Durability Configuration
Global Configuration
There are global configuration values for durability, which can be adjusted by specifying the following configuration options:
default wait for sync behavior
--database.wait-for-sync boolean
Default wait-for-sync value. Can be overwritten when creating a new
collection.
The default is false.
force syncing of collection properties to disk
--database.force-sync-properties boolean
Force syncing of collection properties to disk after creating a collection
or updating its properties.
If turned off, no fsync will happen for the collection and database
properties stored in parameter.json
files in the file system. Turning
off this option will speed up workloads that create and drop a lot of
collections (e.g. test suites).
The default is true.
interval for automatic, non-requested disk syncs
--wal.sync-interval
The interval (in milliseconds) that ArangoDB will use to automatically
synchronize data in its write-ahead logs to disk. Automatic syncs will
only
be performed for not-yet synchronized data, and only for operations that
have been executed without the waitForSync attribute.
Per-collection configuration
You can also configure the durability behavior on a per-collection basis. Use the ArangoDB shell to change these properties.
gets or sets the properties of a collection
collection.properties()
Returns an object containing all collection properties.
- waitForSync: If true creating a document will only return after the data was synced to disk.
- journalSize : The size of the journal in bytes.
- isVolatile: If true then the collection data will be kept in memory only and ArangoDB will not write or sync the data to disk.

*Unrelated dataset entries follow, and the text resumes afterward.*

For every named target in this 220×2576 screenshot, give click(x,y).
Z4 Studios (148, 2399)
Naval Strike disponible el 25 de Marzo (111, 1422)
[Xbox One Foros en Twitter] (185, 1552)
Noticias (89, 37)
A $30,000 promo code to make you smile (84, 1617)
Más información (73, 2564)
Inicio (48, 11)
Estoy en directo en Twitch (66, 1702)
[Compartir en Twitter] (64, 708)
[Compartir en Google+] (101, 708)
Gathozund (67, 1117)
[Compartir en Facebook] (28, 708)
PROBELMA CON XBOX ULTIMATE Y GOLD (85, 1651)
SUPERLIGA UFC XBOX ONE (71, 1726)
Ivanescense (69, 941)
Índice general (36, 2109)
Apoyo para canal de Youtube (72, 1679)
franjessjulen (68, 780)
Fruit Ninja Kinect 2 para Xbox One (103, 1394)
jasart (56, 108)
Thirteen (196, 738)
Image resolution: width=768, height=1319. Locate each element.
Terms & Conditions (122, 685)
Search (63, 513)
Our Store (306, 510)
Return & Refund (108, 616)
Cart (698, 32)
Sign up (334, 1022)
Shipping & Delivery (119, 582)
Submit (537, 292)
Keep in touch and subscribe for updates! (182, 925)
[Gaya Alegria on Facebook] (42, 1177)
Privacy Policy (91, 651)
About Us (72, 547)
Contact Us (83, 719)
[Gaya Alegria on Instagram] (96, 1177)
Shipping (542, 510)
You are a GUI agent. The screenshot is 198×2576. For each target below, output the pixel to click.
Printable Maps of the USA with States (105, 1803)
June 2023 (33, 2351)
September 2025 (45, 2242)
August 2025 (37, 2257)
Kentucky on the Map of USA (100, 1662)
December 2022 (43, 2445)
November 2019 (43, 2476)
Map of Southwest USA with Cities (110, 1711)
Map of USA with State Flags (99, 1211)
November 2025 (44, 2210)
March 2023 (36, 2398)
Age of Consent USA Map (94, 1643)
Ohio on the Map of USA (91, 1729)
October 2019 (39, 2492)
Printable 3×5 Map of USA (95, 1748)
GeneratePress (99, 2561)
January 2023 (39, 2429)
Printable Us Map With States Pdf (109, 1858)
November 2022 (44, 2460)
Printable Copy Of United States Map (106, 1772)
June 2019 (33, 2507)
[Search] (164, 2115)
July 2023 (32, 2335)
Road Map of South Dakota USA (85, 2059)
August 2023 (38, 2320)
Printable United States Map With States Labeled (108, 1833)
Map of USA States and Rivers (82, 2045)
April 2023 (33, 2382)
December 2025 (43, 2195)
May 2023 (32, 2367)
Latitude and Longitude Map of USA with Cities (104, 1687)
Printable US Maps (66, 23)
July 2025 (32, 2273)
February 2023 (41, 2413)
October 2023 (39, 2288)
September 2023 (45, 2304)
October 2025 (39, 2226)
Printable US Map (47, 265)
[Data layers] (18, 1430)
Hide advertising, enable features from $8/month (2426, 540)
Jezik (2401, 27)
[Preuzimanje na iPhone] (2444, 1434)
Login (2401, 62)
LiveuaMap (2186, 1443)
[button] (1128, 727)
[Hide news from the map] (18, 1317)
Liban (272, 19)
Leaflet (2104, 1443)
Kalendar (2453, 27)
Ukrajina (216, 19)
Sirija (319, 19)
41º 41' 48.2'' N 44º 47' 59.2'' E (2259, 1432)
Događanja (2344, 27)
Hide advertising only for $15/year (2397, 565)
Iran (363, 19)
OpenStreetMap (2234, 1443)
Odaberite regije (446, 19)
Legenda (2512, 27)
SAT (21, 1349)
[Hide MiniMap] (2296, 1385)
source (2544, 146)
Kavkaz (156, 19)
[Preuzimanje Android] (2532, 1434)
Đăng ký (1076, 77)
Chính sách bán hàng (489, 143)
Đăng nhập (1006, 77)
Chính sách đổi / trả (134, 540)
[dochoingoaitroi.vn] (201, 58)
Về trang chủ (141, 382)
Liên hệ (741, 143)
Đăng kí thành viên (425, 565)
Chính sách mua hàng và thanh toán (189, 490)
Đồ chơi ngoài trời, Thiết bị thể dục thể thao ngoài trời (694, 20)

- keyOptions (optional) additional options for key generation. This is
a JSON array containing the following attributes (note: some of the
attributes are optional):
- type: the type of the key generator used for the collection.
- allowUserKeys: if set to true, then it is allowed to supply own key values in the _key attribute of a document. If set to false, then the key generator will solely be responsible for generating keys and supplying own key values in the _key attribute of documents is considered an error.
- increment: increment value for autoincrement key generator. Not used for other key generator types.
- offset: initial offset value for autoincrement key generator. Not used for other key generator types.
- indexBuckets: number of buckets into which indexes using a hash table are split. The default is 16 and this number has to be a power of 2 and less than or equal to 1024. For very large collections one should increase this to avoid long pauses when the hash table has to be initially built or resized, since buckets are resized individually and can be initially built in parallel. For example, 64 might be a sensible value for a collection with 100 000 000 documents. Currently, only the edge index respects this value, but other index types might follow in future ArangoDB versions. Changes (see below) are applied when the collection is loaded the next time. In a cluster setup, the result will also contain the following attributes:
- numberOfShards: the number of shards of the collection.
- shardKeys: contains the names of document attributes that are used to
determine the target shard for documents.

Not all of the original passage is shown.